ATLANTA — Wildfires burning in the Appalachian Mountains are funneling smoke into metro Atlanta.

At different parts of the day, you could see a slight haze from the smoke above the Atlanta skyline. Many of the people Channel 2’s Ashley Swann spoke with had no idea it was coming from the wildfires so far away.

"There's a real, peculiar, smoky smell. But you don't see smoke or fire or anything, so it's kind of strange," Cobb County resident Gina Cook told Swann.

Some assumed fire had to be nearby. Others knew immediately what was behind it.

The Georgia Department of Forestry confirms the smoke is not the result of new wildfires.

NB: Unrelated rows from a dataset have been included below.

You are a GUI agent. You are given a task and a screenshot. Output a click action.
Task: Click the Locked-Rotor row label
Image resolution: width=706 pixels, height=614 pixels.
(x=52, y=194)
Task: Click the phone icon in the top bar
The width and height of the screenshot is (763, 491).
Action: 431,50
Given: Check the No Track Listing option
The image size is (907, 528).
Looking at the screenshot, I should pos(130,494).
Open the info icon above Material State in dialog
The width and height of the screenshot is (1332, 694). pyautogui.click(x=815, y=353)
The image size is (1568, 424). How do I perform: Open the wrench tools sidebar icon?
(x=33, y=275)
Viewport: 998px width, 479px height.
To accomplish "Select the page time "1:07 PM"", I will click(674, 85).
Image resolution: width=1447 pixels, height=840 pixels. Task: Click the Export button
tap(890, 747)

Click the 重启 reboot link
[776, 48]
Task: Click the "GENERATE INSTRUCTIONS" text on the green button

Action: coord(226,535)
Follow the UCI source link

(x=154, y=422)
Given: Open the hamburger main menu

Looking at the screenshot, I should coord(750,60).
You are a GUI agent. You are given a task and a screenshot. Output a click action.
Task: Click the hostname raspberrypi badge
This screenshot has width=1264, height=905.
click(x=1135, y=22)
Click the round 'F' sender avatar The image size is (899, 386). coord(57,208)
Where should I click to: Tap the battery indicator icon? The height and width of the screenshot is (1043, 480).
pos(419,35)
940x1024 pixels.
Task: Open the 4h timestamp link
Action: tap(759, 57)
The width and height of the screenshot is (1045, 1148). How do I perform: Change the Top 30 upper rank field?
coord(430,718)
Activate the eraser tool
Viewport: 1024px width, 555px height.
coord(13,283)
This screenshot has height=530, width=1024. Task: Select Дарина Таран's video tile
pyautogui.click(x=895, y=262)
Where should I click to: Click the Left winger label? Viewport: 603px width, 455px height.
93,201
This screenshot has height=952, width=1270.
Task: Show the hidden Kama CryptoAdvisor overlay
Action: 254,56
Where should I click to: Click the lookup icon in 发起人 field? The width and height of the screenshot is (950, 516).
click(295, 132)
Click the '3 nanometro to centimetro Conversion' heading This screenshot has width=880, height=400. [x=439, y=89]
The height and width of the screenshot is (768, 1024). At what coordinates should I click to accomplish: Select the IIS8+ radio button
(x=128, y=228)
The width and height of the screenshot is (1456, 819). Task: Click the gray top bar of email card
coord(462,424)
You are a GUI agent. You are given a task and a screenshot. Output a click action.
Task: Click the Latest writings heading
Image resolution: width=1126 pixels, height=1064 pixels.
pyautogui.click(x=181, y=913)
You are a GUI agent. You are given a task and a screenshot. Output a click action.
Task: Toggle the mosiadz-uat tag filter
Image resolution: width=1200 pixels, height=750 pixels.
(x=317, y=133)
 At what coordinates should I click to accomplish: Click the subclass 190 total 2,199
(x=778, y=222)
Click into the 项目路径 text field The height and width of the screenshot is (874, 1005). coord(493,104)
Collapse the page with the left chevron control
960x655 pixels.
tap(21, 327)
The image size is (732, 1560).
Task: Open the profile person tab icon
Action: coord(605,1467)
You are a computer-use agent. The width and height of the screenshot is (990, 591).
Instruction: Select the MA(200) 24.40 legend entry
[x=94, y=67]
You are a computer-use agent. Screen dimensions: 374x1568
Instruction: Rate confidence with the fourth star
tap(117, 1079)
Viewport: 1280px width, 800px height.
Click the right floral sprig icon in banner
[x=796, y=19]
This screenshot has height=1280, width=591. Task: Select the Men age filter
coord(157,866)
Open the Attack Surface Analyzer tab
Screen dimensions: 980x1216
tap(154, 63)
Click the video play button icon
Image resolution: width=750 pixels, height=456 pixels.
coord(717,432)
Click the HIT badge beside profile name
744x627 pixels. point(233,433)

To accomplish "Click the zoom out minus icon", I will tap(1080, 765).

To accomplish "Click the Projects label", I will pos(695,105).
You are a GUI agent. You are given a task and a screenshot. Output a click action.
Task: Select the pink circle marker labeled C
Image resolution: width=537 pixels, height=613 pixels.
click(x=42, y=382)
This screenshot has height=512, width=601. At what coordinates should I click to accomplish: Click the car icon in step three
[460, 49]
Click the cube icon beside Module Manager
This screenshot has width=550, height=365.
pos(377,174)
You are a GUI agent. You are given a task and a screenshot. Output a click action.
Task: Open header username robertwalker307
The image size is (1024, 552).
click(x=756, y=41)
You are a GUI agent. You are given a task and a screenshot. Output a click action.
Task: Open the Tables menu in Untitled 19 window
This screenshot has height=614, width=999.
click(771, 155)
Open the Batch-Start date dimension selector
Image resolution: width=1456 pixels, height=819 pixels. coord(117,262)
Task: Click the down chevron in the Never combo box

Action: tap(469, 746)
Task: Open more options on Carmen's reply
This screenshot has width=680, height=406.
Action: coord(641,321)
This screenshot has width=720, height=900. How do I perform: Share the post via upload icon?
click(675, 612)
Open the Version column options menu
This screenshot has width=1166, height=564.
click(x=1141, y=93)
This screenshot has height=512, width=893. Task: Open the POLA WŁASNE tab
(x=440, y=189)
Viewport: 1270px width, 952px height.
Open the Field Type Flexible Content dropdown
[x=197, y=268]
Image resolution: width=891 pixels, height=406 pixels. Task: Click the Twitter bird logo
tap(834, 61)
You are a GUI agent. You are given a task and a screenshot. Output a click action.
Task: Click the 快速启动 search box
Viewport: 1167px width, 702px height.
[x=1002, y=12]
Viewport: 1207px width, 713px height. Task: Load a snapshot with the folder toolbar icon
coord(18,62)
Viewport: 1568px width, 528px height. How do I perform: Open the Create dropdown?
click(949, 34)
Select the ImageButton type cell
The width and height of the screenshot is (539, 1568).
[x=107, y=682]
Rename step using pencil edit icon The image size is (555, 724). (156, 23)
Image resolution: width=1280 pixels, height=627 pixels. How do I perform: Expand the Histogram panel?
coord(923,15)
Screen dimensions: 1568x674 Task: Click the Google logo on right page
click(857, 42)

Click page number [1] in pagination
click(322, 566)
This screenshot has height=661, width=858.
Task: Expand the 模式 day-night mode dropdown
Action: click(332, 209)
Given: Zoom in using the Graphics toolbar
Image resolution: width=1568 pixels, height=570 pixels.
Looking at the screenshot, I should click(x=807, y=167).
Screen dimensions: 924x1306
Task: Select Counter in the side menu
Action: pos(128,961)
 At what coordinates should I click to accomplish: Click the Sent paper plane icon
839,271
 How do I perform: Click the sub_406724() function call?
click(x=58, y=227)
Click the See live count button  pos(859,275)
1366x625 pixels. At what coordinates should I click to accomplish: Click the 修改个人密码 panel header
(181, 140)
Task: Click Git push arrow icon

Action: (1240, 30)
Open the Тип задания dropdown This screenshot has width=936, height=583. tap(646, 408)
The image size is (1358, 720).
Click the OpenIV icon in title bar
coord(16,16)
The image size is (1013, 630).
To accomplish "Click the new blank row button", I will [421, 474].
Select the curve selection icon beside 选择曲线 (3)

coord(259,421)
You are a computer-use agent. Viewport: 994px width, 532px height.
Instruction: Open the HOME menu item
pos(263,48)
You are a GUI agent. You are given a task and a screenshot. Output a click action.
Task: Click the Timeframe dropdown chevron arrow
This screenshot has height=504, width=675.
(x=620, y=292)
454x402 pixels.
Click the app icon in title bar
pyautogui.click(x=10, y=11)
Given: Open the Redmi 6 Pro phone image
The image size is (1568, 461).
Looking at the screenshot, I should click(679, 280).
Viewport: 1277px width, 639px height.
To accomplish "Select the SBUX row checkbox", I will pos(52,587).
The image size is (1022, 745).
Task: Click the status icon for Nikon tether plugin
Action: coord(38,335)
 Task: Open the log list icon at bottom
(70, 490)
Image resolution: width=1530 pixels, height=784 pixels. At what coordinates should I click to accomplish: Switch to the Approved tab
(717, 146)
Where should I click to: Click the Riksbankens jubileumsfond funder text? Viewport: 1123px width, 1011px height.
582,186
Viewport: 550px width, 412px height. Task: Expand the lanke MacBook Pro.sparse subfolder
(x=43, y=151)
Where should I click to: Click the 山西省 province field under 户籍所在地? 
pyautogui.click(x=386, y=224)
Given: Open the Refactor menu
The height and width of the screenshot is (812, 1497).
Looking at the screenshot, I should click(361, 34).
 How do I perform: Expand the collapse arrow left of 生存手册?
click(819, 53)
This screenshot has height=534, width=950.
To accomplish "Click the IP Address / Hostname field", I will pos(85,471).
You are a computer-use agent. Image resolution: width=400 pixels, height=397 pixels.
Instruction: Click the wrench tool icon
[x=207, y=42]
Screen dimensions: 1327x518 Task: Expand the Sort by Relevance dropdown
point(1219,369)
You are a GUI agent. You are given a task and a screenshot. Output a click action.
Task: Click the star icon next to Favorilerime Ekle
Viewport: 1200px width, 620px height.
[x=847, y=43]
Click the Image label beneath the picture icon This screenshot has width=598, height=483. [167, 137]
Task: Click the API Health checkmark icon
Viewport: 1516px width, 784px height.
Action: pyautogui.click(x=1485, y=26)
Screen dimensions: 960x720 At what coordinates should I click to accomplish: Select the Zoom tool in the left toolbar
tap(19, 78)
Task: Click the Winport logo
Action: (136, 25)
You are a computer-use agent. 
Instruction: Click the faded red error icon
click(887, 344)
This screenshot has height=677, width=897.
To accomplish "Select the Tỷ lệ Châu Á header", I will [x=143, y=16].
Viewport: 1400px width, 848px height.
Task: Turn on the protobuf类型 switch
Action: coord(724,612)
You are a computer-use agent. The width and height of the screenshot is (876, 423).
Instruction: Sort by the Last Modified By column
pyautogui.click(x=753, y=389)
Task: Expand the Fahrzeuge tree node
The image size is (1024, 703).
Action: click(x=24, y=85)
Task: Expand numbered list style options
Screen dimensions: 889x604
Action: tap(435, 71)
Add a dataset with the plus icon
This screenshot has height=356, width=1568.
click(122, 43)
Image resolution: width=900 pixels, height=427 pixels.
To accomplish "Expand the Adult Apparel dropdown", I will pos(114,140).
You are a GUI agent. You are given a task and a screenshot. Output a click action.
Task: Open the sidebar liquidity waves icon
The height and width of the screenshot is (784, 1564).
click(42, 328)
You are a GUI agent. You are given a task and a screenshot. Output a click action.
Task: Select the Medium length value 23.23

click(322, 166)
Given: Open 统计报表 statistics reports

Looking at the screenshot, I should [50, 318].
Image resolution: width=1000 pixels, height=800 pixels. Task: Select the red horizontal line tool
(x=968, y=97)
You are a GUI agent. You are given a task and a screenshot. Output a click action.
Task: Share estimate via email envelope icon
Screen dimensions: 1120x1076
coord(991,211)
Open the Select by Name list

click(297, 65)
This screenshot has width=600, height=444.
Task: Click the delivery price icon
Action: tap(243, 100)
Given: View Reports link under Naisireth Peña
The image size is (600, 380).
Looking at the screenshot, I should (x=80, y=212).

[READ: Breezy Wednesday ahead of cold front later this week]

Severe Weather Team 2 meteorologist Brad Nitz shared with Swann a high resolution satellite image of the flames burning Tuesday in north Georgia into Tennessee and how a weather shift brought the smoke to the metro.

“Yesterday, and through the early part of this week, that smoke was being blown away. But a cold front came through, winds have turned around to the northwest now, so the smoke is blowing down into and across metro Atlanta and the rest of north Georgia,” Nitz told Swann.

“Makes it a little more scary when you think it can do that," Cook said.

Wind and dry weather conditions have contributed to both the spread of the fires and the smoke they caused.

Like many, Cook said she hopes relief will come soon.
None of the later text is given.